PROBLEM DETAILS - The answer should reproduce the listing below character for character.
^^^^^^^^^^^^^^^^
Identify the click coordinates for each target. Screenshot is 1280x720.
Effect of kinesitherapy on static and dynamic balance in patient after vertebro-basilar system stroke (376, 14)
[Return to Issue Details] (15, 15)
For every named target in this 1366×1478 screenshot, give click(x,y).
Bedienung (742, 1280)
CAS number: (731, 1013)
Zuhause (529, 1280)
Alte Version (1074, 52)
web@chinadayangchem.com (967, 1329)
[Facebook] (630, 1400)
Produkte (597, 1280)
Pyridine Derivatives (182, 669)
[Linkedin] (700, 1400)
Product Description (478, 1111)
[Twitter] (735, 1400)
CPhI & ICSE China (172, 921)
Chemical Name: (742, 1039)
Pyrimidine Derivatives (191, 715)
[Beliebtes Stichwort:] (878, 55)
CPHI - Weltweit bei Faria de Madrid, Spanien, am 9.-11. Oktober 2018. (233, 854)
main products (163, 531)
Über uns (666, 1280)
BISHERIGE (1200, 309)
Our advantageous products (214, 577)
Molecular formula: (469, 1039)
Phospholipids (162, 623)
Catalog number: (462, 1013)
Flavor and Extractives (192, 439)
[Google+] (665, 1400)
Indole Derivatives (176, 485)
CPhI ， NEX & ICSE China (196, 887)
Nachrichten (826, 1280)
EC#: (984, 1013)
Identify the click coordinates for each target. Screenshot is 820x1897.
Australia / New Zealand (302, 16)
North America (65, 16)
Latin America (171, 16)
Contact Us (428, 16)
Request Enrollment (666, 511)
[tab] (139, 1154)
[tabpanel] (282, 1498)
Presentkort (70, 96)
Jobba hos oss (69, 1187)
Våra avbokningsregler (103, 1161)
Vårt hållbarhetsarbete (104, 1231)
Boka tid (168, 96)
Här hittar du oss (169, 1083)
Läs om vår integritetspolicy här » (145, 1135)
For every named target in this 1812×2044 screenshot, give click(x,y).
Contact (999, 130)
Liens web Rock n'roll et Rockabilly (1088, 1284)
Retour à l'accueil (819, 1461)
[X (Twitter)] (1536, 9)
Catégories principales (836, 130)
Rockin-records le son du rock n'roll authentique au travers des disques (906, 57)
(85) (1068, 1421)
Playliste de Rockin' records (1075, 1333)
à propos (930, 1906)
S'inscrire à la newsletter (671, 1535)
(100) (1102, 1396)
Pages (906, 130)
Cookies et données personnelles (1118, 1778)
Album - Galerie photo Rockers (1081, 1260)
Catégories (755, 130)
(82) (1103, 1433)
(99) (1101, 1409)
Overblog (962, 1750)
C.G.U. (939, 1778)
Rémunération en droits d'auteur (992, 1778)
^^^^^^^^^^^^^^^^
RESPONSE TO THE TASK -
Identify the click coordinates for each target. Screenshot is 1280x720.
Effect of kinesitherapy on static and dynamic balance in patient after vertebro-basilar system stroke (376, 14)
[Return to Issue Details] (15, 15)
For every named target in this 1366×1478 screenshot, give click(x,y).
Bedienung (742, 1280)
CAS number: (731, 1013)
Zuhause (529, 1280)
Alte Version (1074, 52)
web@chinadayangchem.com (967, 1329)
[Facebook] (630, 1400)
Produkte (597, 1280)
Pyridine Derivatives (182, 669)
[Linkedin] (700, 1400)
Product Description (478, 1111)
[Twitter] (735, 1400)
CPhI & ICSE China (172, 921)
Chemical Name: (742, 1039)
Pyrimidine Derivatives (191, 715)
[Beliebtes Stichwort:] (878, 55)
CPHI - Weltweit bei Faria de Madrid, Spanien, am 9.-11. Oktober 2018. (233, 854)
main products (163, 531)
Über uns (666, 1280)
BISHERIGE (1200, 309)
Our advantageous products (214, 577)
Molecular formula: (469, 1039)
Phospholipids (162, 623)
Catalog number: (462, 1013)
Flavor and Extractives (192, 439)
[Google+] (665, 1400)
Indole Derivatives (176, 485)
CPhI ， NEX & ICSE China (196, 887)
Nachrichten (826, 1280)
EC#: (984, 1013)
Identify the click coordinates for each target. Screenshot is 820x1897.
Australia / New Zealand (302, 16)
North America (65, 16)
Latin America (171, 16)
Contact Us (428, 16)
Request Enrollment (666, 511)
[tab] (139, 1154)
[tabpanel] (282, 1498)
Presentkort (70, 96)
Jobba hos oss (69, 1187)
Våra avbokningsregler (103, 1161)
Vårt hållbarhetsarbete (104, 1231)
Boka tid (168, 96)
Här hittar du oss (169, 1083)
Läs om vår integritetspolicy här » (145, 1135)
For every named target in this 1812×2044 screenshot, give click(x,y).
Contact (999, 130)
Liens web Rock n'roll et Rockabilly (1088, 1284)
Retour à l'accueil (819, 1461)
[X (Twitter)] (1536, 9)
Catégories principales (836, 130)
Rockin-records le son du rock n'roll authentique au travers des disques (906, 57)
(85) (1068, 1421)
Playliste de Rockin' records (1075, 1333)
à propos (930, 1906)
S'inscrire à la newsletter (671, 1535)
(100) (1102, 1396)
Pages (906, 130)
Cookies et données personnelles (1118, 1778)
Album - Galerie photo Rockers (1081, 1260)
Catégories (755, 130)
(82) (1103, 1433)
(99) (1101, 1409)
Overblog (962, 1750)
C.G.U. (939, 1778)
Rémunération en droits d'auteur (992, 1778)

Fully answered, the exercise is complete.